REQUIREMENT.
Edit the records below, replacing "icon" with "button" and keeping everything else the same. Leave the pictures out of your answer.

RECORDS FOR THIS TASK.
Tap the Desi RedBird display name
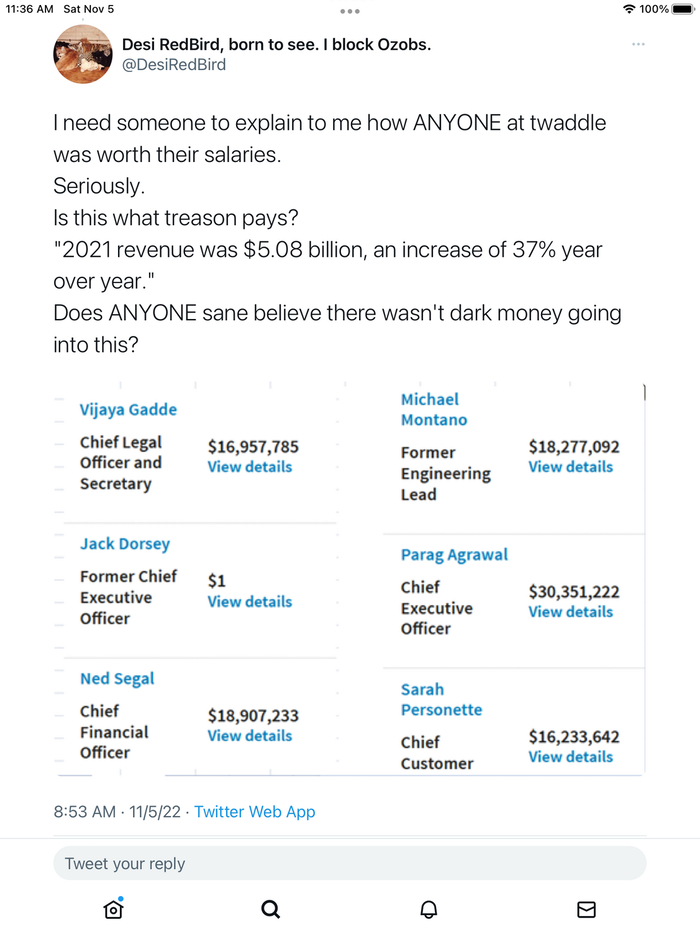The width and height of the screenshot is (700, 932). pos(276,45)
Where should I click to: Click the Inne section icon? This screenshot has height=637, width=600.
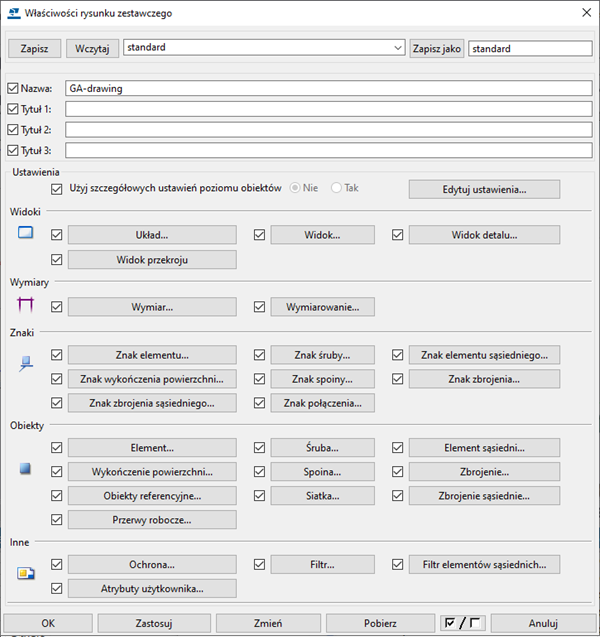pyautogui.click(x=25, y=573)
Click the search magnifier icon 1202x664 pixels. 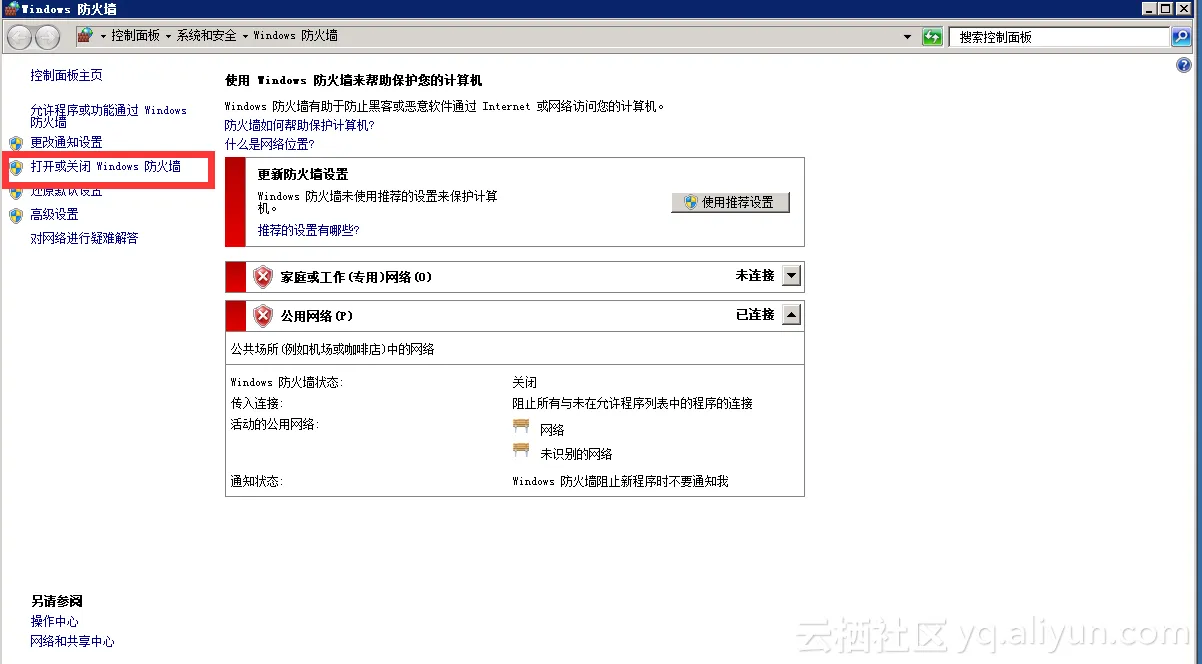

SOLUTION BELOW.
Tap the Desi RedBird display name
The width and height of the screenshot is (700, 932). pos(276,45)
Where should I click to: Click the Inne section button? This screenshot has height=637, width=600.
pyautogui.click(x=25, y=573)
Click the search magnifier button 1202x664 pixels. 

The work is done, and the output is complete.